Backpropagation

What Is Backpropagation?

Backpropagation is the algorithm that computes the gradient of a loss function with respect to model parameters. It is the foundation of training neural networks. The core idea is simple: apply the chain rule systematically through a computation graph.

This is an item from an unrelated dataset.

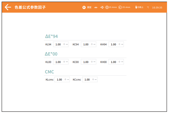Viewport: 169px width, 113px height.
Task: Decrease KH94 with the minus button
Action: point(122,45)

反向传播是计算损失函数关于模型参数梯度的算法,是训练神经网络的基础。核心思想很简单:在计算图上系统地应用链式法则。

Computation Graphs

Any differentiable program can be represented as a computation graph: a directed acyclic graph (DAG) where each node is a variable and each edge represents a function that produces one variable from another.

Consider a simple example: \(L = (wx + b - y)^2\), where \(w, b\) are parameters and \(x, y\) are data. The computation graph is:

任何可微程序都可以表示为一个计算图:一个有向无环图(DAG),其中每个节点是一个变量,每条边表示一个从一个变量产生另一个变量的函数。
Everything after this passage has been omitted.